Last weekend saw the Development Data Challenge
, a two-day hackathon to develop projects using international development data organised by PublishWhatYouFund
. The event was expertly chaired by the excellent Mark Brough, research officer at PWYF, and kindly hosted by the Guardian
. About twenty people attended, with programmers and non-programmers present in about equal numbers.

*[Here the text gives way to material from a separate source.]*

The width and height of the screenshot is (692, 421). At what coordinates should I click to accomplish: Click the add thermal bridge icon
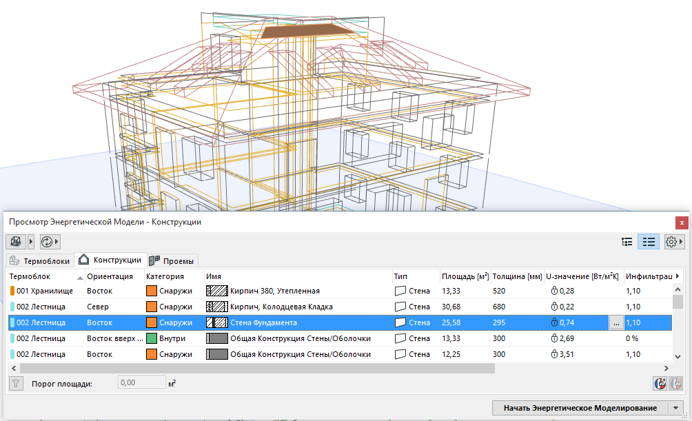pos(660,383)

A range of excellent questions had been submitted in advance by Guardian readers and others, and proceedings began by discussing these, grouping them, and winnowing out a few on which we felt we might make some headway in a couple of days. As well as other sources, a number of potentially useful datasets had been collected on the DataHub
Mapping water in South Sudan
The group I found myself in included my new colleague Dominik Moritz, a student from Germany who is showing his mettle as an intern developer with CKAN, and mapping expert Sam Larsen, among others. Our brief was to look at the effectiveness of aid, originally in Malawi - because someone had a good source of Malawi data - but we changed course dramatically with the arrival of Sara-Jayne Farmer (above), a Brit now based in New York who has worked with UNDP
and had some data from the world's newest country, South Sudan, that she was keen to explore. The data included location of settlements and of wells and other water sources, so a natural question was: how close are the settlements to water sources? As Sara pointed out, if you are 6 miles from water, then walking to fetch it is a 4-hour round trip - which probably means that if you are a girl you don't go to school.
A low-cost intervention?
While our coders worked on plotting the data we had, I searched for hydrological data that we could use to enrich the results, and Sara researched licensing conditions that would enable us to publish the data. A demo
of the resulting code
shows how much can be done, as well as how interpretation inevitably shows up gaps in the data. With it you can view, for example, settlements over 5000m from a water source (in a single state, Central Equatoria). But how many people live there? We did not have population data for the settlements, so we can't say. Overlaying a hydrological map (the image layer) shows that these most affected villages are all sitting on aquifer. On the surface, it certainly seems that drilling wells here would be a low-cost way to improve access to water for those who most need it. (On the other hand perhaps, for example, water there is so accessible that the villages have hand-dug wells that are not recorded in the data.)
The real challenge
Dominik has written up the technical aspects
of the coding process on the School of Data blog, and Laura Newman has written an overview
of the other projects on the day. The take-home message from all of them is simple: for development projects to deliver aid effectively and reliably, we need lots of data - financial data, health data, demographic data, economic data, even, as we've seen, geological data. As more and more data becomes freely available, the real challenge is to make full use of it.